O Babele o la Città di Dio

“La magnifica umanità creata da Dio si trova oggi di fronte ad una scelta decisiva: innalzare una nuova torre di Babele o edificare la città dove Dio e lʼumanità abitano insieme”. La torre di Babele o la città di Dio, va subito al punto il papa venuto da Chicago. L’alternativa naturalmente è sempre quella, tra il bene e il male, ma nella specie attuale, “Sulla condizione della persona umana nel tempo dell’intelligenza artificiale”, come la sua enciclica recita nel sottotitolo (un tempo si sarebbe detto “persona” e basta, ma papa Prevost non si vuole “scorretto”, sa di stare sui cocci a molti).  
47 fittissime pagine, corredate di 224 note. Per la sua prima enciclica il papa rinnova la “Rerum novarum”, di cui ricorre il 135mo anniversario, di papa Leone XIII, di cui ha voluto dirsi seguace, della Chiesa nel mondo. Impegnato a capire.

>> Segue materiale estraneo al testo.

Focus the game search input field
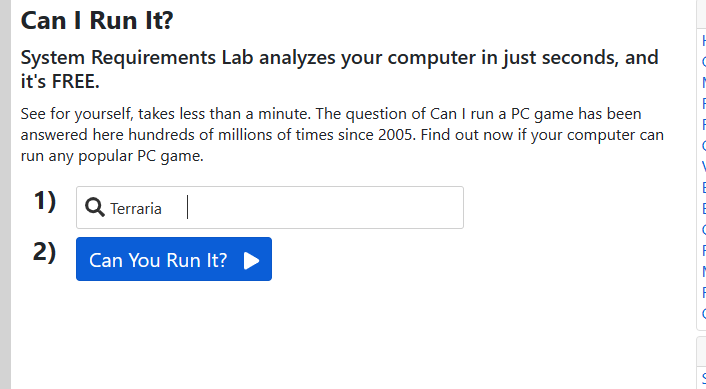The image size is (706, 389). (x=270, y=208)
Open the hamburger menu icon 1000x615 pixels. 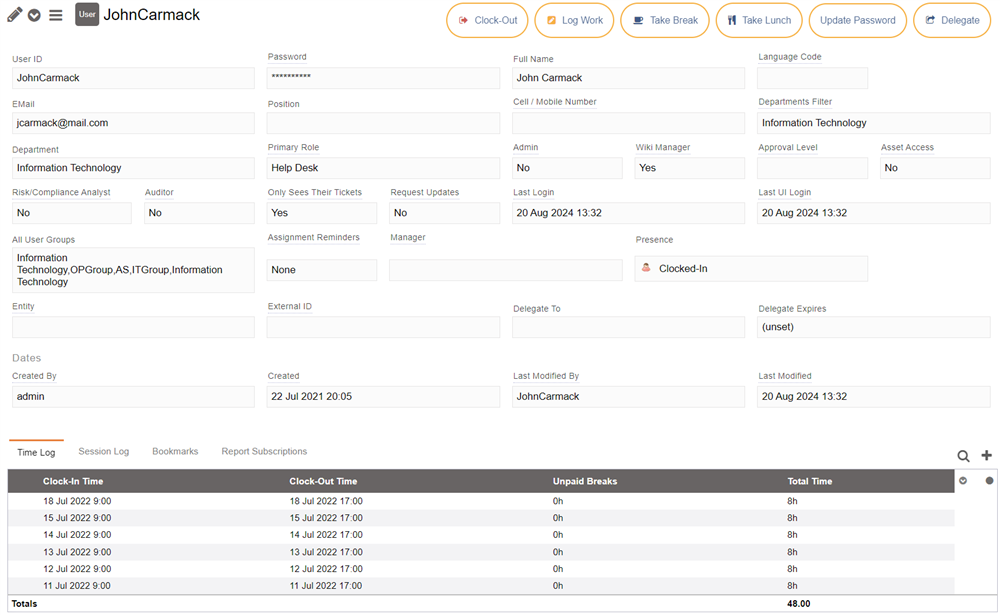[x=56, y=15]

Nella convinzione che, se Cristo è Via, Verità e Vita, il mondo non può tradire.
Un papato felicemente proiettato all’esterno delle Mura.  Dal grido per la pace all’impegno per individuare il bene e indirizzarvi il mondo. Il nuovo Leviatano è l’Intelligenza Artificiale? È sempre minima la distanza fra il diabolico e l’angelico.